The Friend Zone: The Self-Checklist

It’s 2016. New year, new you. Let’s start things off right by helping you suckers stuck in the friend zone. I’ve enlisted the help of local friend zone expert, Dave Hartline, to create a check list to help you figure out whether or not you’ve been thrown into relationship purgatory.

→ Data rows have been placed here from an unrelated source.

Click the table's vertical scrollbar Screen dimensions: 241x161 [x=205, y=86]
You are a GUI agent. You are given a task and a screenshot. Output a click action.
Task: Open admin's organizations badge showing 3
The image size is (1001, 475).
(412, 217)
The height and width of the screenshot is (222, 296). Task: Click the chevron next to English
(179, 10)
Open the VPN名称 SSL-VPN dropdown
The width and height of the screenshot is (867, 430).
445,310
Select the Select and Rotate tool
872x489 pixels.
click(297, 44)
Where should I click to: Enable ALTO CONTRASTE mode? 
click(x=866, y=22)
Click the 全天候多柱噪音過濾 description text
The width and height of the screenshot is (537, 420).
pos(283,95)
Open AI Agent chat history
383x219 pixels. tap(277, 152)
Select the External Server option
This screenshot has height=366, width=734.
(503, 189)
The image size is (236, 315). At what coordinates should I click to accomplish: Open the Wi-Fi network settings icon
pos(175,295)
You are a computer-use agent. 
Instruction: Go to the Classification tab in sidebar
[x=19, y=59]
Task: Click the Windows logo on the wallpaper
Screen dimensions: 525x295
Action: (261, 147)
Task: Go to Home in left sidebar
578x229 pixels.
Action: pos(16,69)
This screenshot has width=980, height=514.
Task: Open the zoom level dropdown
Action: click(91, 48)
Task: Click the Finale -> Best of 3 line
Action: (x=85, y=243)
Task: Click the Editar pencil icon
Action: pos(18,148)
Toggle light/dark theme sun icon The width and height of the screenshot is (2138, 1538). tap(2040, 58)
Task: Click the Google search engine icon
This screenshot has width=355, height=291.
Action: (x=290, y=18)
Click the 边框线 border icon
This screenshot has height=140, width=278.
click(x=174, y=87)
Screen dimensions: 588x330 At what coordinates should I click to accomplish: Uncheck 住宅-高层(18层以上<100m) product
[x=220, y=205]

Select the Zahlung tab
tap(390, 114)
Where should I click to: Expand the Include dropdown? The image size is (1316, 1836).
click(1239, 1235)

  • She waits more than 10 seconds to reply to your text
  • You’ve been called “dude, buddy, chief, boss, or bro”
  • She doesn’t comment back on Instagram
  • She tells you about hot guys
  • She sleeps in your bed fully clothed
  • She calls you by your last name
  • She says “what up” when she first sees you
  • The “if you’re not married by 30 pact”
  • She changes in front of you
  • You’re “like a brother” to her
  • Tells you how perfect you are for someone else
  • “You’re one of my best friends”
  • Netflix and chill literally means Netflix and chill
  • The same adjectives are used for you and her dog

This is obviously not a definitive list, but this is a pretty good start. If you’ve found yourself in a situation that sounds similar to this, you may want to reconsider what you’re spending your time/money/emotion/life on. So stop wasting time in 2016. Get your ass a Groupon to Cabo and get weird. Or just find another girl and stop creeping everyone out. Either way, it’s probably a good call.